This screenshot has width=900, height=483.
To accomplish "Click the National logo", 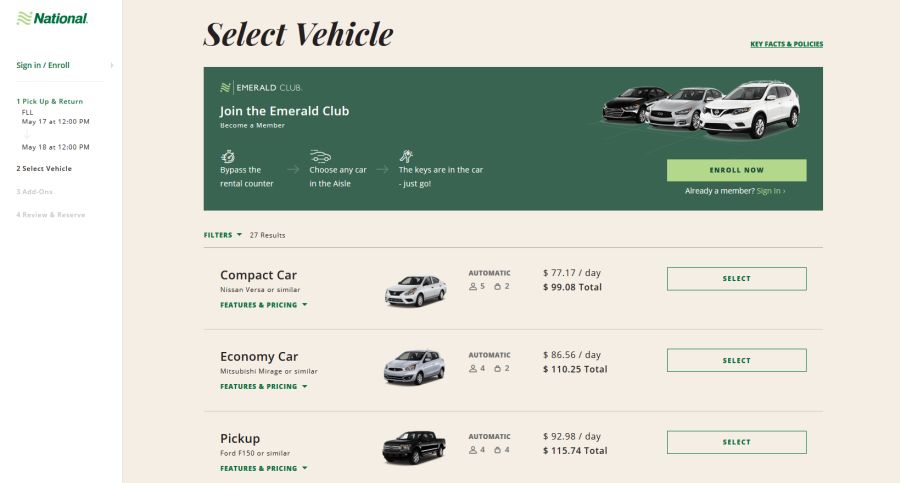I will 52,19.
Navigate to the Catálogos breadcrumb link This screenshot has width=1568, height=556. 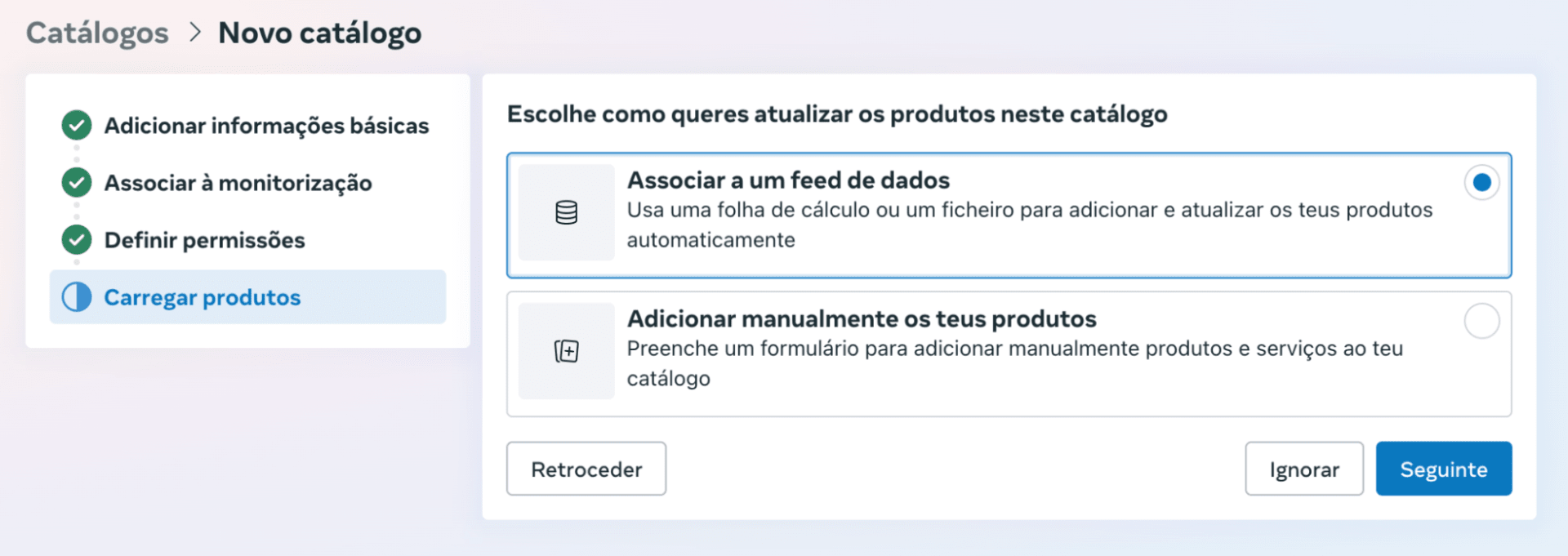97,33
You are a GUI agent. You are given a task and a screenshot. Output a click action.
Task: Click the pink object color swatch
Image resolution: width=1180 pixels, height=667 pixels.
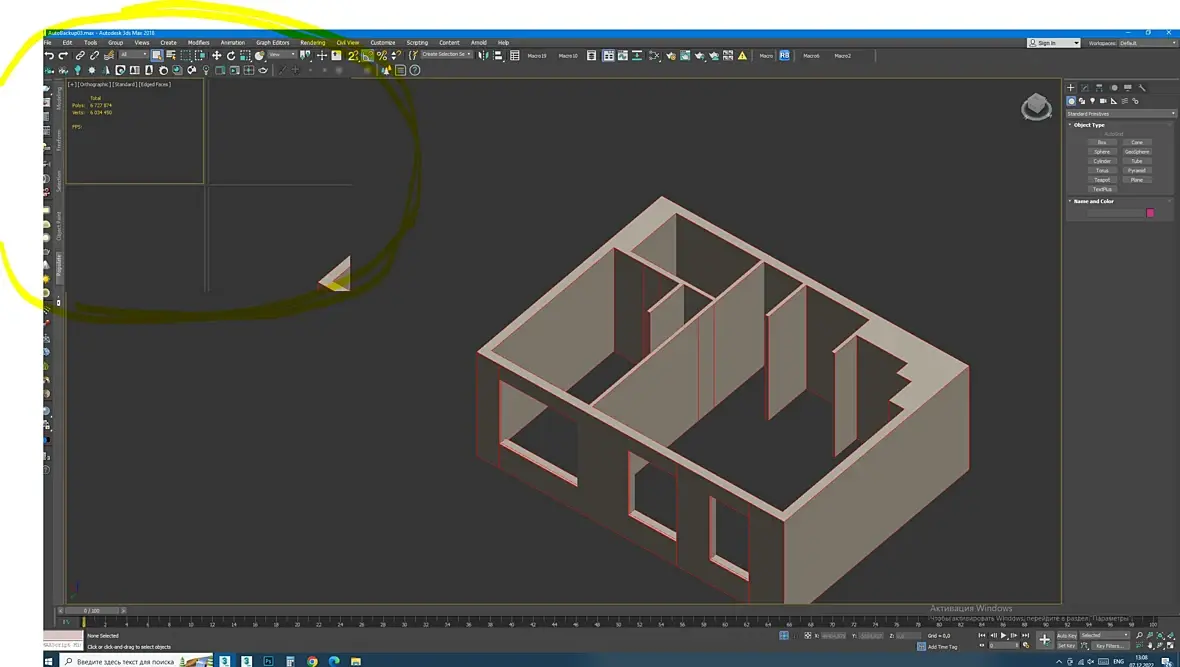tap(1150, 213)
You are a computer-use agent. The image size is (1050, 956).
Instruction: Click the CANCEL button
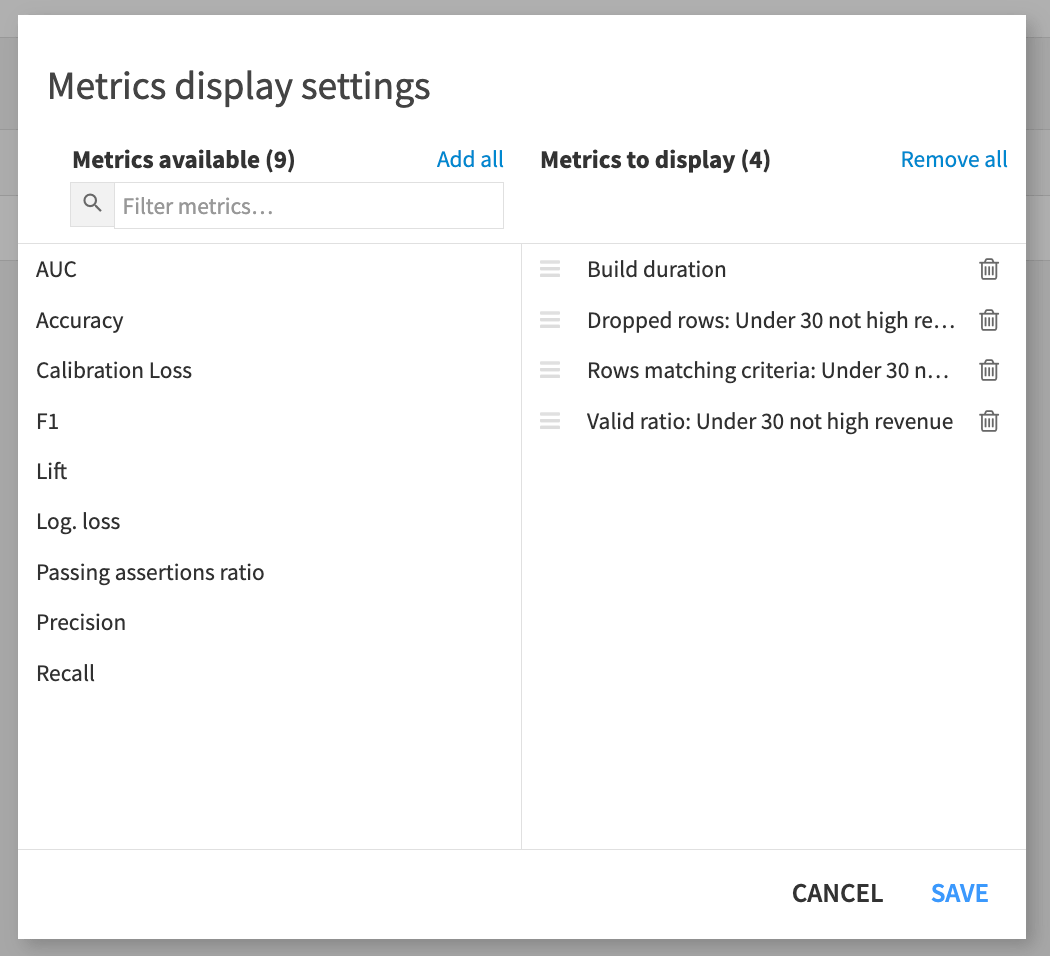pyautogui.click(x=837, y=893)
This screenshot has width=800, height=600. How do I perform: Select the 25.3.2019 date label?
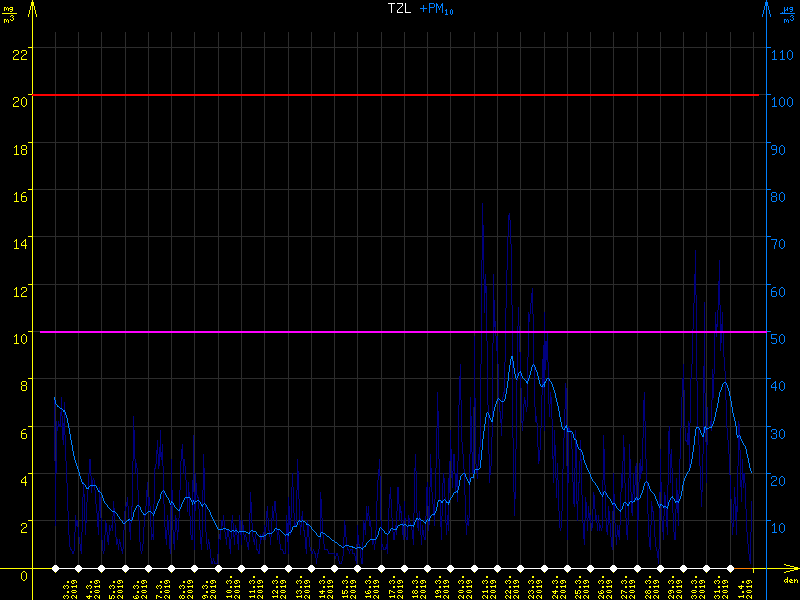580,587
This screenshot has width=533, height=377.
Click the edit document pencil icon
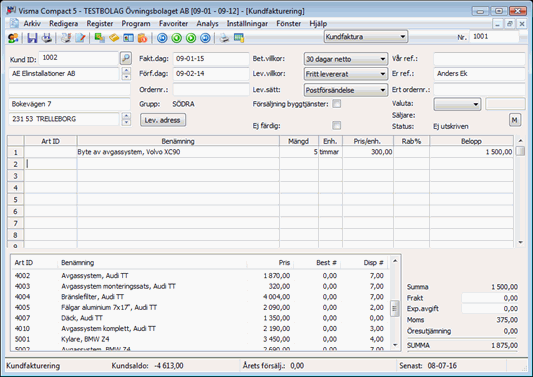click(80, 38)
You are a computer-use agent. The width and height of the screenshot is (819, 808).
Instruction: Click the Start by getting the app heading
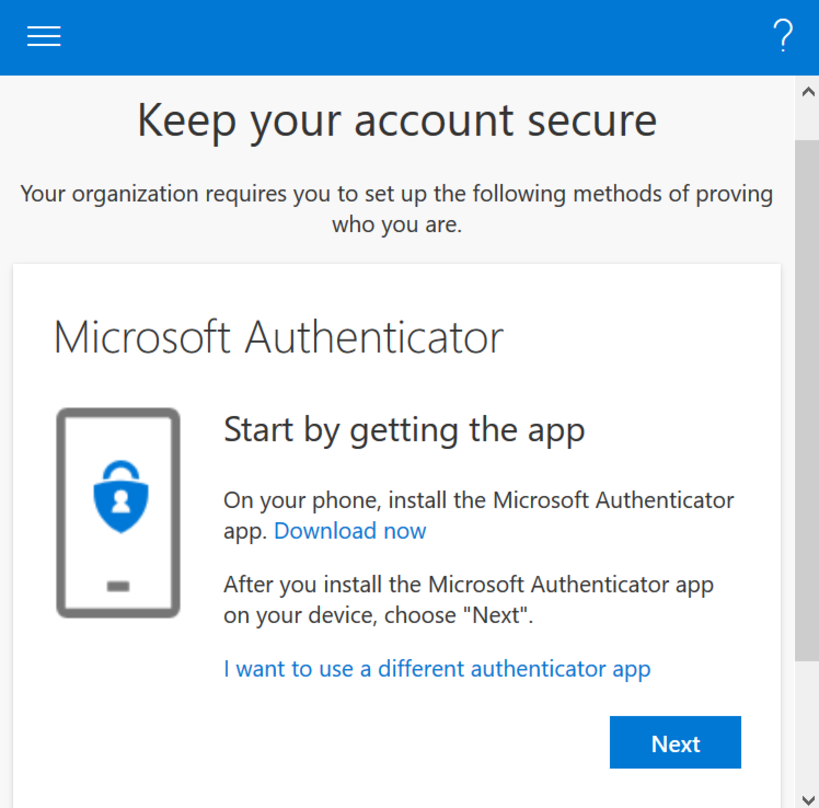[404, 430]
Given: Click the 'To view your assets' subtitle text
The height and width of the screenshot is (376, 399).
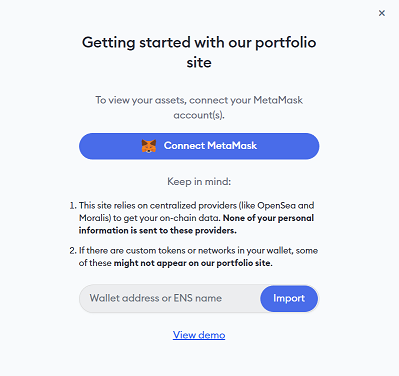Looking at the screenshot, I should click(199, 107).
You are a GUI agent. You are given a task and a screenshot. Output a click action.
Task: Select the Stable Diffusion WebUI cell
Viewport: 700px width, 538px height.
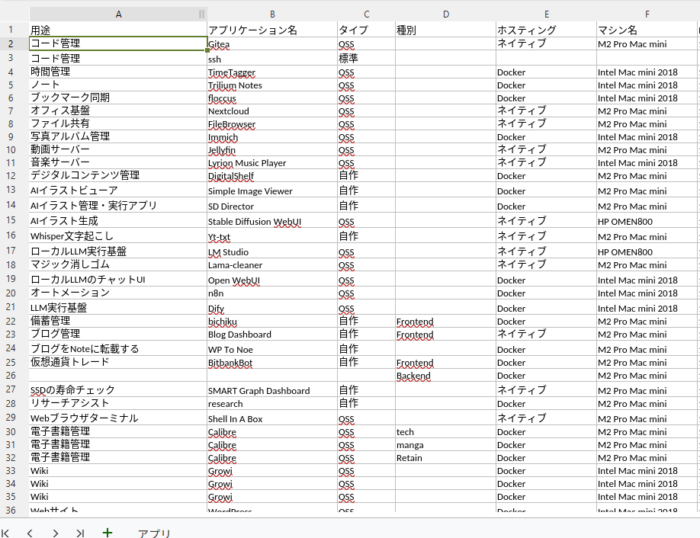[270, 221]
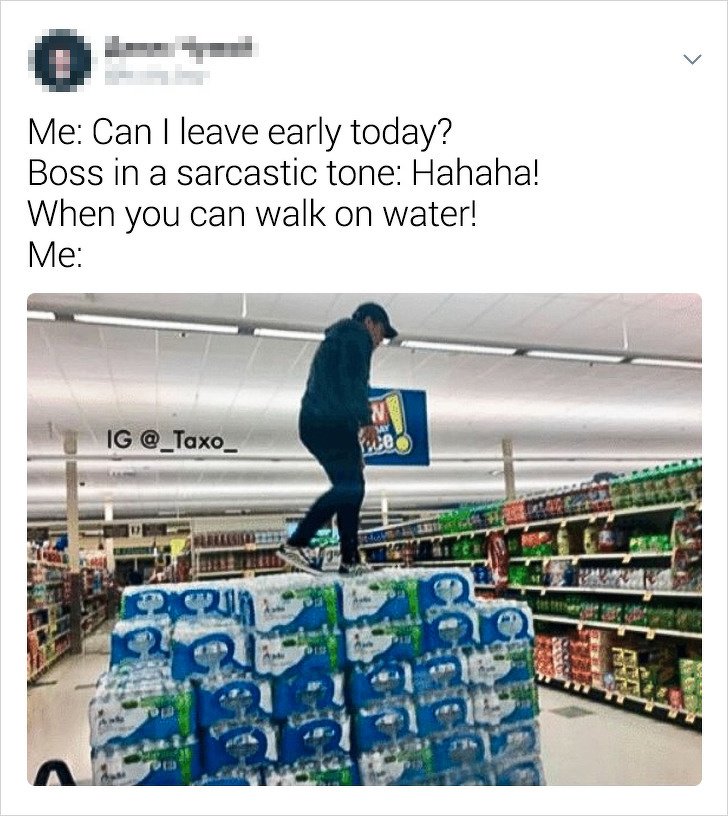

EXERCISE OBJECTIVE: Show every line in the records above that contains the word "computer".

RESPONSE TO THE TASK:
You are a computer-use agent. The image size is (1050, 956).
You are a computer-use agent. The width and height of the screenshot is (819, 808).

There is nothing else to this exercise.